* _Document_:
•••••

Operation Bluestar achieved its aims - the militant Sikh separatists sheltering in the temple complex were flushed out.

But the human and political damage was immense.

Later that year Prime Minister Indira Gandhi was to pay with her life when her Sikh bodyguards assassinated her.

That in turn triggered a wave of anti-Sikh rioting that left nearly 3,000 Sikhs dead.

Congress party figures were accused of openly urging Hindu rioters to kill Sikhs.

Now the movement for an independent Khalistan is, for most Sikhs, a thing of the past.

The Akal Takhat building after Operation Bluestar (Photo: Indian Express)
The Akal Takhat building after Operation Bluestar - it was later demolished and rebuilt (Photo: Indian Express)

And Indira Gandhi's daughter-in-law, Sonia, has turned down the chance of being prime minister, offering the post to a Sikh, Manmohan Singh.

To mark the 20th anniversary of Operation Bluestar, BBC News Online has been talking to a range of people in Amritsar at the time.

Here is a selection of your memories and views.

Everyone is talking aout killing of Sikhs during that period. Did anyone knew how many Hindu Punjabis were killed by Sikh Militants in the name of Khalistan? Why isn't anyone concerned? I am a Punjabi, I love my Punjab. I was born there and it is my homeland. We had a big house in Ludhiana which we had to sell during that period when our own Sikh neighbours told us to leave Punjab or else we will be killed. Is anyone concerned about that? I might never go to Punjab again but I still have memories of Punjab inside me. This does not make me bitter against Sikhs. I feel its time to forget and forgive.

•••••

* _Data extract_:

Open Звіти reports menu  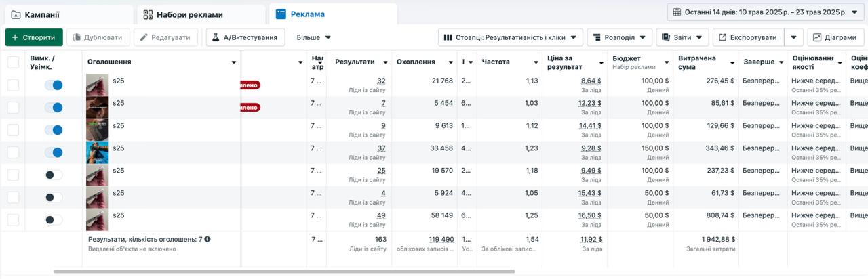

•••••

* _Prompt 1_: In the Operation Bluestar article, how many Sikhs were left dead by the anti-Sikh rioting that followed Indira Gandhi's assassination?
* _Prompt 2_: Continue the Operation Bluestar article, picking up after its final sentence.

* _Exercise response 1_: Nearly 3,000.

* _Exercise response 2_:
Sonu, Uk

The Golden temple operation is history. Do not rake up the feelings of different sections of Indian people, it does not benefit anyone. The BBC should mind its own business and not try to rake up the delicate fabric of Indian society. Do not try to pit the sentiments of the Sikhs against the nation. The Sikhs of India are as much Indian as the Hindus,Muslims,Parsis,Bahais, Christians, Buddhists of India. India is a unique country of many people of different religions and languages. She has withstood the test of time and emerged unscathed. Let her be!
Uma Parvathy, Singapore

1984 should not be forgotten no matter what. It's something the Indian government planned years earlier and then attacked the Harimandir Sahib. I disagree with Mr. Mysore it is not a wound that has been healed. Not all Sikhs feel that way.
Prabhjot Sinmgh, CA,USA

I was a 13 year old in Kerala at the time. Operation Bluestar was the first time I came to know that Sikhism was a separate religion like Christianity. Looking back to the incident, I feel so ashamed of the action by the army and Bhindranwale. Bhindranwale should not have used the Golden Temple as the venue for propaganda. The Army did not have to use the kind of Force, had the Punjab Police acted earlier. But whatever happened is past. The bright side is that the golden temple's fame has doubled after the incident. Lot of people are aware of the Sikh Faith. But the worst act of the era was the massacre of Sikhs in Delhi and Other areas after Indira Gandhi's assasination. Progressive governments have not charged anyone who was involved in the riots. I am proud of my home state Kerala where not even a single such incident took place.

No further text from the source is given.